- TASK TO COMPLETE -
Carry on the review of Antonioni's The Passenger, picking up after its last sentence.

- PROVIDED PASSAGE -
◆ ◆ ◆ ◆ ◆

The bars on the window: Antonioni’s ‘The Passenger’ makes an overdue return voyage

[Originally published in Queen Anne News, Nov. 16, 2005]

[The Passenger screens at the Seattle Art Museum on Tuesday, March 24; details here]

My wife and I saw Michelangelo Antonioni’s The Passenger at a matinee in 1975 and went straight to the studios of KRAB-FM to talk about it. There we discovered—on the air—that one of us thought it was pretentious hooey and the other thought it was a brilliant, radical, and probably great film. We still cherish memories of that argument, although after revisiting the picture a couple of years later there was no daylight between us: we both knew we’d seen a masterpiece.

◆ ◆ ◆ ◆ ◆

- DATA ENTRIES -
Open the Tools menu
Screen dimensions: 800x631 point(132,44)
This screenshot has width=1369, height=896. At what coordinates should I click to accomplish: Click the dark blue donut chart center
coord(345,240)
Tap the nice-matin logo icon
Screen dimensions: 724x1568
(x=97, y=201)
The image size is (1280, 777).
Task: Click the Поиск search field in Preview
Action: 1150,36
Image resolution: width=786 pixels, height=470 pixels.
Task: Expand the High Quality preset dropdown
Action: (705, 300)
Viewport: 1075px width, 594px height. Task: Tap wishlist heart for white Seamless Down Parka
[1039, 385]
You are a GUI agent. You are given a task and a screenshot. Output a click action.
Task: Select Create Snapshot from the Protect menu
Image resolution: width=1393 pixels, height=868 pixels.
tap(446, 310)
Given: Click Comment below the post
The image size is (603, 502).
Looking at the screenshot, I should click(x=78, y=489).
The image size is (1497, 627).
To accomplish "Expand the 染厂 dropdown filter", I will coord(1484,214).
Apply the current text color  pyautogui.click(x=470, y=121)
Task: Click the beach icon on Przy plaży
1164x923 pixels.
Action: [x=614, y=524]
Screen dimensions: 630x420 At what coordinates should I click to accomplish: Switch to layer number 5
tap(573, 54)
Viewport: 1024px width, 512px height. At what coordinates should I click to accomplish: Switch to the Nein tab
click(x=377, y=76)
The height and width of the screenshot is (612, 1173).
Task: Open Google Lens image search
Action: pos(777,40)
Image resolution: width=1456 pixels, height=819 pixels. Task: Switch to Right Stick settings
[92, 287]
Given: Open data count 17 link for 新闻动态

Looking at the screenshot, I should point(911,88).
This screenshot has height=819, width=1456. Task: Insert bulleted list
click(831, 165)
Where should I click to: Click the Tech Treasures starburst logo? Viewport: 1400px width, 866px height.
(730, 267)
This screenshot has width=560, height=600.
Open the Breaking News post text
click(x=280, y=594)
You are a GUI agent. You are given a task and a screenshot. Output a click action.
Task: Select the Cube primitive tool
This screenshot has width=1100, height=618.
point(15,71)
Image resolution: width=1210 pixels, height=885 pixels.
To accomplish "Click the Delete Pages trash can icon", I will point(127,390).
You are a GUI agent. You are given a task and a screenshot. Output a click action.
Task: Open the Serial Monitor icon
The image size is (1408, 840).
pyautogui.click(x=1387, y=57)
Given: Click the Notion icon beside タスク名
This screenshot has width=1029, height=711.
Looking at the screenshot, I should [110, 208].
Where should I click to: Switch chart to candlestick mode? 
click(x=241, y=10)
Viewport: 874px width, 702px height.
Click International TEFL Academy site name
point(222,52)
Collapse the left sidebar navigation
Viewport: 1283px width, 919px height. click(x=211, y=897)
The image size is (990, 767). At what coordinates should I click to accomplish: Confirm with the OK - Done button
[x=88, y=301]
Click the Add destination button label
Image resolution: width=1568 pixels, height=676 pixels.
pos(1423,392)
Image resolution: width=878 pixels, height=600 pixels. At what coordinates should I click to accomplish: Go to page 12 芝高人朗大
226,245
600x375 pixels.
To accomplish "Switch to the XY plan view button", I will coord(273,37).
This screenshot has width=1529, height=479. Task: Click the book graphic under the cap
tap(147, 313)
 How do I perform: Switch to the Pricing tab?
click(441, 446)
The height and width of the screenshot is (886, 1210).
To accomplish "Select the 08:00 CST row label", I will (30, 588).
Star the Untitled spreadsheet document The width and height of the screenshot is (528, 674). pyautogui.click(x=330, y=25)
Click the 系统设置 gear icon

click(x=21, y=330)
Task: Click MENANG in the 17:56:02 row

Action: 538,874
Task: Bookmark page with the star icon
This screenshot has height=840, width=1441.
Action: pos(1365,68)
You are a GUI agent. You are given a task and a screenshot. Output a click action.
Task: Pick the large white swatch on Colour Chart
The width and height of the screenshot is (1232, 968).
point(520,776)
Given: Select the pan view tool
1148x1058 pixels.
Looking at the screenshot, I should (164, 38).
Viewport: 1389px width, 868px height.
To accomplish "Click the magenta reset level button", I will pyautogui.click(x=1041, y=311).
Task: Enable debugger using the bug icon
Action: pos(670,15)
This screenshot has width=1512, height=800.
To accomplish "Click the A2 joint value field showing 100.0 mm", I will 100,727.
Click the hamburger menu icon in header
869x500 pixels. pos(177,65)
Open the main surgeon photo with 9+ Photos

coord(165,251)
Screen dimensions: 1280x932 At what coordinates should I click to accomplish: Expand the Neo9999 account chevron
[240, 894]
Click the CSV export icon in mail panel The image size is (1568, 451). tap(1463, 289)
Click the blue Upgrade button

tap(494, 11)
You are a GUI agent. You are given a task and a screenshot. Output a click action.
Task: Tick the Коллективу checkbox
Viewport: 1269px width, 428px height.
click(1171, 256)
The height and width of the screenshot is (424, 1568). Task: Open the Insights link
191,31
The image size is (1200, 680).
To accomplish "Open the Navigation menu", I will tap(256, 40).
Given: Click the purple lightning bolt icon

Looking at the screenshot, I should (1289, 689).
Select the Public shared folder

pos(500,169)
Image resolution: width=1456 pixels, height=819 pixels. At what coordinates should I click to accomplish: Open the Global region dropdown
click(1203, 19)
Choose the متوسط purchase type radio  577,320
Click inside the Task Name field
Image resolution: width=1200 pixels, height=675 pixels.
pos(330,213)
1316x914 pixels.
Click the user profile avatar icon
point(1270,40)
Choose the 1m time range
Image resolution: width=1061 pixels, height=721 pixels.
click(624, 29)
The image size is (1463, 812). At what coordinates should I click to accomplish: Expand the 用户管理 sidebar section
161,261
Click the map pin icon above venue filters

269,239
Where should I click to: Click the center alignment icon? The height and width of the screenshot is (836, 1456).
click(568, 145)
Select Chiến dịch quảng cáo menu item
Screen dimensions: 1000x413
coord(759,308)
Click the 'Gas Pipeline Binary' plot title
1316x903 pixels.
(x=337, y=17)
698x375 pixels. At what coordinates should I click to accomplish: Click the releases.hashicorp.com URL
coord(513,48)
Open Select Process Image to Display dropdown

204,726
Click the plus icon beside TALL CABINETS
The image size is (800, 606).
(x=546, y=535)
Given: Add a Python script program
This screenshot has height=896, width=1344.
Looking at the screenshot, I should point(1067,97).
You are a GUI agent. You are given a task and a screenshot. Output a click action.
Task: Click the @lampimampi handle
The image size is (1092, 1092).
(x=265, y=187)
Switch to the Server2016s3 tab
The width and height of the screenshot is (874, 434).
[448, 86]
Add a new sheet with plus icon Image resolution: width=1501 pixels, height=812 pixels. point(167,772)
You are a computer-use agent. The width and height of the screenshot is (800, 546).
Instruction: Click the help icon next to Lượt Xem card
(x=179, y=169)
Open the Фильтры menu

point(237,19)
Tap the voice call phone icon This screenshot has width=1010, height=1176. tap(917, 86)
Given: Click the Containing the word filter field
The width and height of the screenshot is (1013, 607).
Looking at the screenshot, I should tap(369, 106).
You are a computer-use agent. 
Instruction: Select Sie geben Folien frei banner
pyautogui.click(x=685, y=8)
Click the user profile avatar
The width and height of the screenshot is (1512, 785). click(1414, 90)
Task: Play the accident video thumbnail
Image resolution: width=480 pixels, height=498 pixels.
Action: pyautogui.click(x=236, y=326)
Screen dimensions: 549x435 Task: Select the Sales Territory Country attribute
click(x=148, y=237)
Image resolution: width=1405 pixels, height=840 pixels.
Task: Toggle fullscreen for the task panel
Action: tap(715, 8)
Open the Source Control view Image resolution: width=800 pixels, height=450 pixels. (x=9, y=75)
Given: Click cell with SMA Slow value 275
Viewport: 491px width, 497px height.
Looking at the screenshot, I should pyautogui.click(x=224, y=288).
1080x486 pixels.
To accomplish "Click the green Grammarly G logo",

◆ ◆ ◆ ◆ ◆

- WRITTEN RESPONSE -
Antonioni’s oeuvre was distinctive from the outset, though never easy or comfortable. In the Fifties, in films such as The Story of a Love Affair and The Girlfriends (films that wouldn’t be seen in the States till decades later), he showed himself to be the cinema’s closest equivalent to a modern novelist, exploring nuances of behavior and (mostly) alienation as his characters moved through an increasingly chilly, inorganic world. L’avventura in 1960 was one of the movies that set benchmarks for modern film artistry and set the tone for a decade of increased seriousness about filmgoing on the part of American audiences—at least, of those that frequented the arthouses. With Blowup in 1966 Antonioni crossed over into English-language filmmaking and regular moviehouses; his work remained as enigmatic—and as essentially nonverbal—as ever, but now he had Hollywood patronage (MGM) going for him, and the more or less coincidental whiffs of sensationalism deriving from a Swinging London milieu and a little envelope-pushing nudity. Zabriskie Point (1970), his first (and only) film set in America and a dubious contribution to “the Revolution” much bruited about at the time, proved to be a fiasco with critics and public alike. But in The Passenger, or Profession: Reporter, as the Italian version was titled, he had the star of the zeitgeist, Jack Nicholson, as a key collaborator. And he had what L’avventura and Blowup had also had: enough of a story—a mystery—to suck an audience in for whatever other itinerary the director might care to lead them on.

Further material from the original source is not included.